Jan 3, 2024 at 3:19 pm
A hat sold by Urban Outfitters bears a striking similarity to designs by Detroit artist Johanna Ulevich.
A hat sold by Urban Outfitters bears a striking similarity to designs by Detroit artist Johanna Ulevich. Urban Outfitters, courtesy photo

Johanna Ulevich was surprised to log on to a Reddit message board for crafting and see people making fun of a hat made of a mishmash of colorful yarns of varying textures. The hat, sold by retail chain Urban Outfitters, bore an uncanny resemblance to her own work — a line she called “YARNMAGEDDON.”

“Someone posted the hat saying it was ugly,” says Ulevich (who, full disclosure, is a friend of this reporter). “And I was like, HOLD UP THAT’S YARNMAGEDDON!”

She adds, “Obviously, [I was] not offended [because] the point of YARNMAGEDDON is to be ugly.”

What offended her, she says, was how similar the product was to her creations.

Ulevich created her YARNMAGEDDON line in 2021, which included a show at the Eat Da Rich gallery in Detroit. “I don’t have many followers but when I was working on YARNMAGEDDON in 2021 I boosted the posts constantly and received interactions from many people in the industry,” Ulevich wrote in an Instagram post putting Urban Outfitters on blast. “I’m disappointed to see a mass-produced version of a line I worked so hard on.”

Urban Outfitters is selling two items that bear a striking similarity to Ulevich’s designs: a “Mixed Yarn Bucket Hat” for $45, and a “Mixed Knit Scarf” for $59.

click to enlarge Urban Outfitters is selling two items that bear a striking similarity to Ulevich’s designs: a “Mixed Yarn Bucket Hat” for $45, and a “Mixed Knit Scarf” for $59. - Urban Outfitters
Urban Outfitters
Urban Outfitters is selling two items that bear a striking similarity to Ulevich’s designs: a “Mixed Yarn Bucket Hat” for $45, and a “Mixed Knit Scarf” for $59.

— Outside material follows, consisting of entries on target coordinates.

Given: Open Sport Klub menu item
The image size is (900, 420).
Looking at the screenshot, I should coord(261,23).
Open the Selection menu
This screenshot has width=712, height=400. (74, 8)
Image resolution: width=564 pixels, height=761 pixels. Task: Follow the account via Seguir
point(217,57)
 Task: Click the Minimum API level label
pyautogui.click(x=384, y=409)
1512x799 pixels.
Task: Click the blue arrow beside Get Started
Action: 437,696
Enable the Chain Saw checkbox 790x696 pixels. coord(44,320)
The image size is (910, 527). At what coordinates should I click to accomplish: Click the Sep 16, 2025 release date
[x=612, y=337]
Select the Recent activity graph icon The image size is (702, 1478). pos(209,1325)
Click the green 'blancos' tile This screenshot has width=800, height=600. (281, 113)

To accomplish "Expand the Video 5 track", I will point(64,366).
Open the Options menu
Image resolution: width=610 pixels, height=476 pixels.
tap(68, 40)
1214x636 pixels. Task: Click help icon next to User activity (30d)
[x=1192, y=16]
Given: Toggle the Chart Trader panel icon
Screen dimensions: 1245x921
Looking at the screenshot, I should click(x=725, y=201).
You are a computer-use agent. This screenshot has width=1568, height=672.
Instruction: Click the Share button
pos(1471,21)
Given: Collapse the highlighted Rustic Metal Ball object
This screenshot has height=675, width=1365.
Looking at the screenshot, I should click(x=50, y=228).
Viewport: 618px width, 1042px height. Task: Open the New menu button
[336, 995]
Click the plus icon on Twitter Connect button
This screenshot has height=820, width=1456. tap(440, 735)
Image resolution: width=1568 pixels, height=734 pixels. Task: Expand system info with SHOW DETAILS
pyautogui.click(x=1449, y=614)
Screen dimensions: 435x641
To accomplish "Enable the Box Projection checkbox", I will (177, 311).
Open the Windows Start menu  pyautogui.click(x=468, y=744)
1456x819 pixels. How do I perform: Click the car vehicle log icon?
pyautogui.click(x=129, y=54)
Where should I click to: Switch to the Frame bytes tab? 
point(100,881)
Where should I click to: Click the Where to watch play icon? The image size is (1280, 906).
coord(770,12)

Ulevich acknowledges that her original line did not include a bucket hat or scarf, and that Urban Outfitters’ designs are crocheted and not knitted, as hers are.

“The point is that the style I created is unique to the point that even rendered in crochet instead of knitting it still looks like my signature,” Ulevich says.

In response to a query from Metro Times, a representative from Urban Outfitters replied, “I appreciate you bringing this to our attention. I’ll pass on your feedback to our team, so they can look into this further.”

This is not the first time Urban Outfitters has been accused of stealing a design. In 2017, California’s Ninth Circuit Court concluded that Urban Outfitters was liable in a copyright infringement case, upholding a decision ordering the company to pay $530,000 for what a panel of judges described as “reckless disregard” of the copyright of a small Los Angeles manufacturer.

Ulevich says her YARNMAGEDDON line was inspired by her own sensibilities and guided by the materials that were available to her in Detroit.

“I wanted to knit something that reflected my manic mind — lots of colors, textures, all going in different directions,” she says, adding that she used reclaimed yarn from the nonprofit Arts & Scraps to keep costs low and make her project sustainable. “YARNMAGEDDON was essentially a knitting manic episode,” she adds. “The bright colors also were meant to cheer me up as we went into another COVID winter.”

She says that in 20 years of knitting, she has never seen anyone do what she had done. “I’d seen people occasionally knit in different directions, or combine fibers, but always in a way that was planned and symmetrical,” she says. “I wanted to throw out all the rules and just knit in one direction til I got bored, then start in another direction with different yarn and different stitches.”

As a struggling artist, Ulevich says the incident makes her feel “furious ... but I guess yes, also a bit flattered.”

She adds, “I guess that’s how you know you have good ideas these days, even if you never ‘make it’: a major corporation rips you off in a way that they know they can get away with.”